Sudan frees one journalist; at least 8 still held
|Publisher||Committee to Protect Journalists|
|Publication Date||30 August 2011|
|Cite as||Committee to Protect Journalists, Sudan frees one journalist; at least 8 still held, 30 August 2011, available at: http://www.refworld.org/docid/4e6de18129.html [accessed 9 October 2015]|
|Disclaimer||This is not a UNHCR publication. UNHCR is not responsible for, nor does it necessarily endorse, its content. Any views expressed are solely those of the author or publisher and do not necessarily reflect those of UNHCR, the United Nations or its Member States.|
New York, August 30, 2011 – The Committee to Protect Journalists welcomes the release of a jailed journalist in Sudan, but is troubled by reports of the continued detention of at least eight others without charge. President Omar al-Bashir had announced Saturday that he would free all journalists detained in Sudan.
Obeid Marawih, a spokesman for the Ministry of Foreign Affairs, told CNN that Jafaar al-Subki Ibrahim, a reporter for the private daily Al-Sahafa, who has been held incommunicado and without charge since November 2010, was released on Sunday. Marawih also told CNN that "to my knowledge, there are no other journalists detained." But CPJ has received reports that at least eight journalists remain in detention, some believed to have worked for the outlawed Radio Dabanga. All are believed to have reported on Darfur, a highly sensitive topic for the government.

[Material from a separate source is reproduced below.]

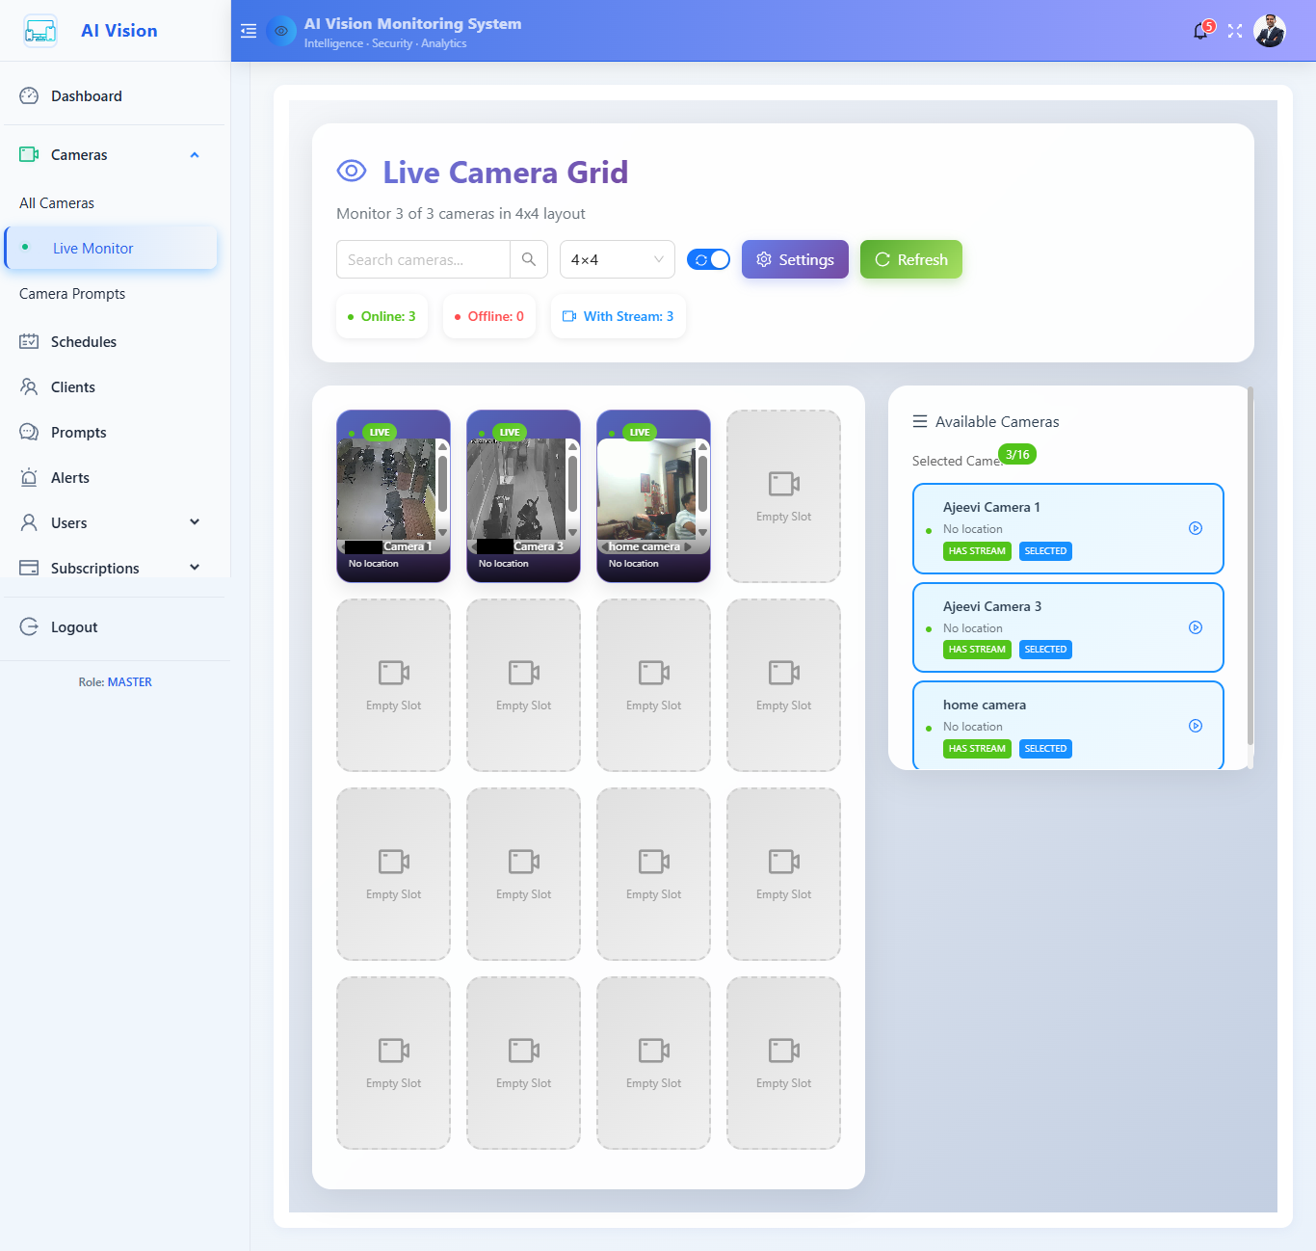This screenshot has height=1251, width=1316.
Task: Click the Settings button
Action: [795, 259]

"We welcome the release of Jafaar al-Subki Ibrahim after so many months' imprisonment without due process," said CPJ Deputy Director Robert Mahoney. "But President Omar al-Bashir must do more. He must ensure the unconditional and immediate release of all journalists."
Al-Bashir's announcement was made at a Saturday dinner with local journalists who requested pardons for their colleagues to coincide with the Muslim holy month of Ramadan, local and international news reports said. No official pardon has been made by the government, leaving unclear which journalists might be freed and which would remain in prison.
In November, after a wave of arrests, the government shut down Radio Dabanga's office in Khartoum and banned the station, local and international human rights groups said. The station, operating from the Netherlands, is an independent radio channel that still reports news and information about Darfur.
CPJ has frequently reported on Sudan's continuous attacks on press freedom, which includes the targeting of individual journalists and publications through contrived legal proceedings, politicized criminal charges, and several newspaper confiscations, the latest of which occurred earlier this month.